未だに手を繋いだまま、黒須くんとエッダが笑い合います。ハーディさえいなければ、恋人同士がヒミツの場所でいちゃこらしているようにも見えます。


「さて……そろそろ戻らないと。皆も待っている頃じゃないかなぁー?」


 そんな二人を見ながらハーディが気まずそうに声をかけます。決して邪魔してやろうとかそういう訳ではなく、そろそろ日も暮れるし、ミズヴァルでの本来の目的をどうするかを話し合わなければいけないと考えてのことでした。


「あ、そうだね。 それじゃあ名残惜しいけど……」


「?」


 そう言いながらも動かない黒須くん、エッダが不思議そうにしています。この少女、天然なのかはたまた狙ってやっている悪女なのか。

 何にしてもまだ若い黒須くんには刺激が強いでしょうね。


「……エッダ、手離してくれないかな?」


「あ、ごめんね! また引っ張っちゃって!」


 ぱっと黒須くんから離れるエッダ。ちょっと名残惜しそうな黒須くん、青春してますね。


「それじゃあ、ありがとう。今日は僕ら二人だけだったけど、明日は残りの三人も一緒に、改めて案内をお願いするよ」


 そういえば後の三人はどこで何をしているんでしょうか。完全に忘れてましたよ。果たしてトリーは二人をセーブすることが出来ているのでしょうか。


「楽しかったよエッダ! 明日はもっと騒がしくなるかもだけど……楽しみにしてるね!」


 そんなことはさておき、黒須くんとハーディは、エッダに取り敢えずのお別れを告げます。また明日、今度は皆で祭りを巡ろう。そんな楽しみを残しながら。

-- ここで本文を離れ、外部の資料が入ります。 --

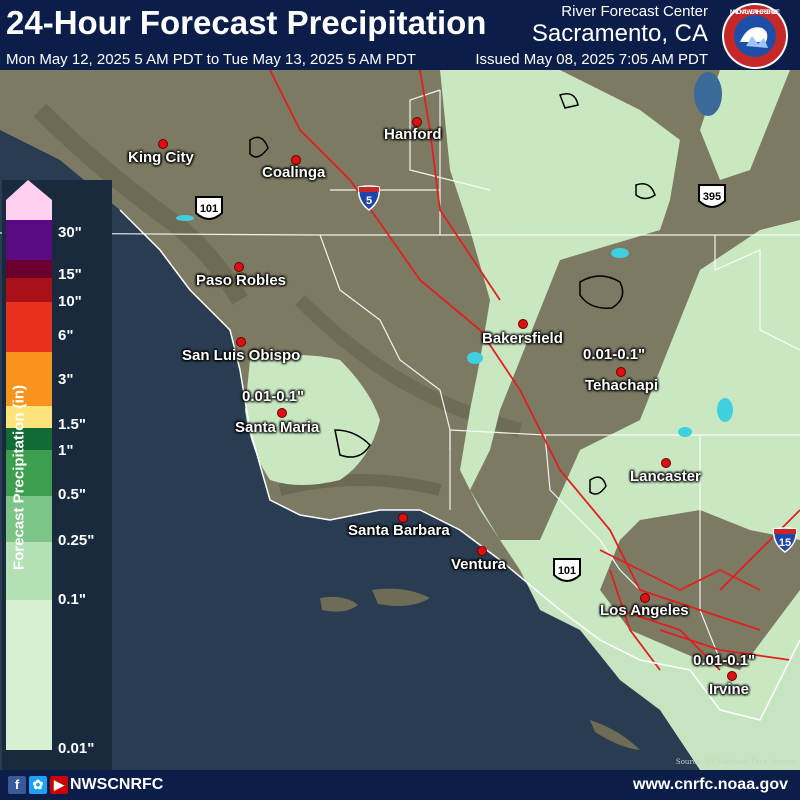  Describe the element at coordinates (274, 396) in the screenshot. I see `precip-annotation-santa-maria: 0.01-0.1"` at that location.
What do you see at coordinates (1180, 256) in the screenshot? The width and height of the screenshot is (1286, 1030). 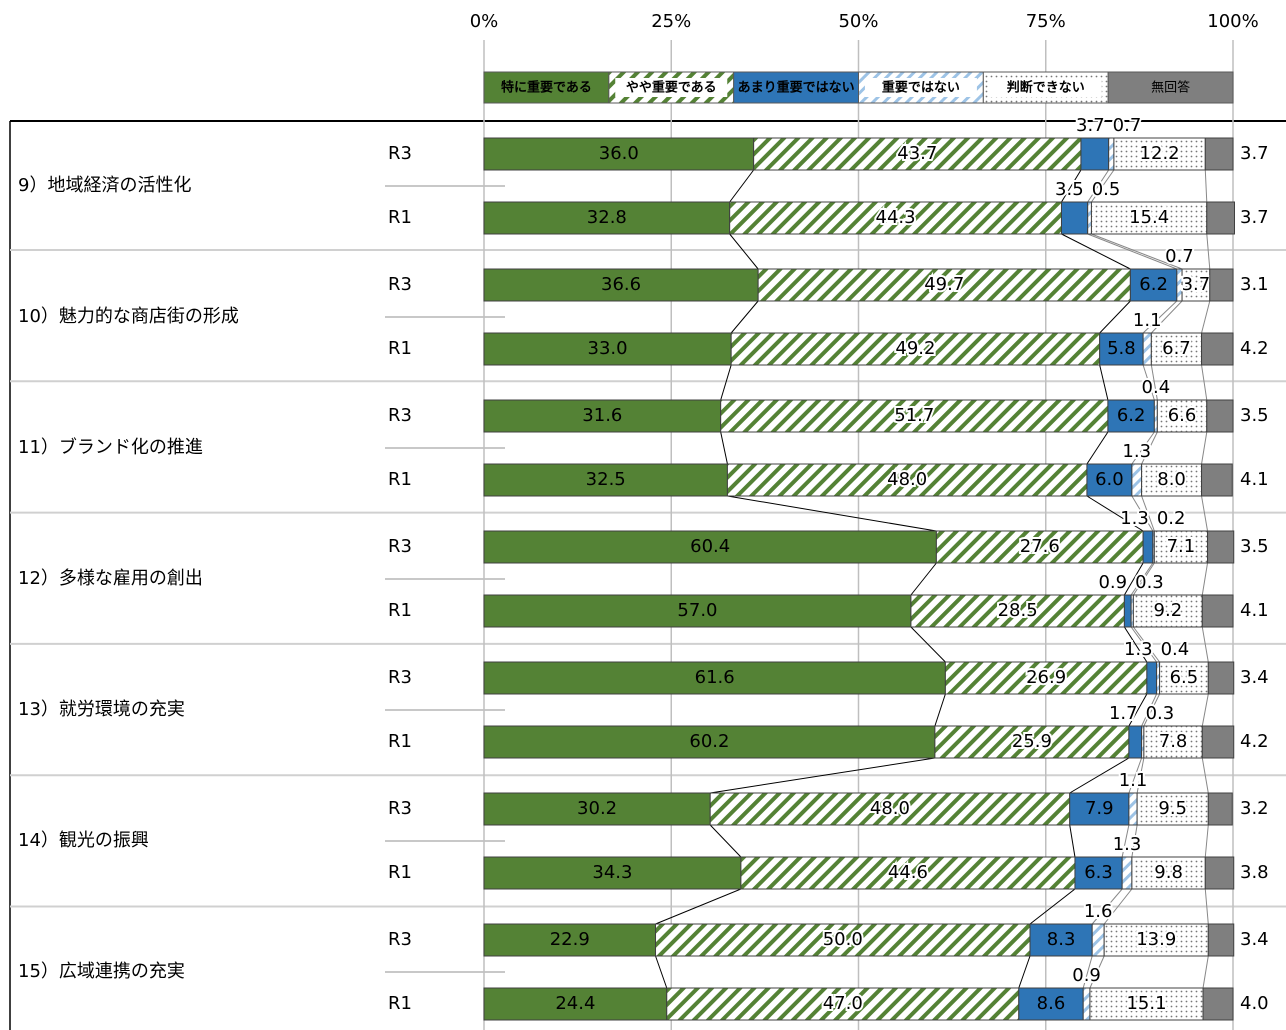 I see `value-label: 0.7` at bounding box center [1180, 256].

「クロノス、ハーディ! また明日ね! ミズヴァルの色々な魅力、もっと教えてあげる!」

「またねー!」「誰かわかんないけどじゃあねー」「楽しんでなー!」


 黒須くんとハーディをお見送りするエッダ。その周りにはまた孤児院の子供たちが集まっていました。無邪気に初対面の二人に声をかける様子は、実に微笑ましいものです。


 孤児院を後にする二人の背中が見えなくなるまで、エッダは手を振り続けるのでした。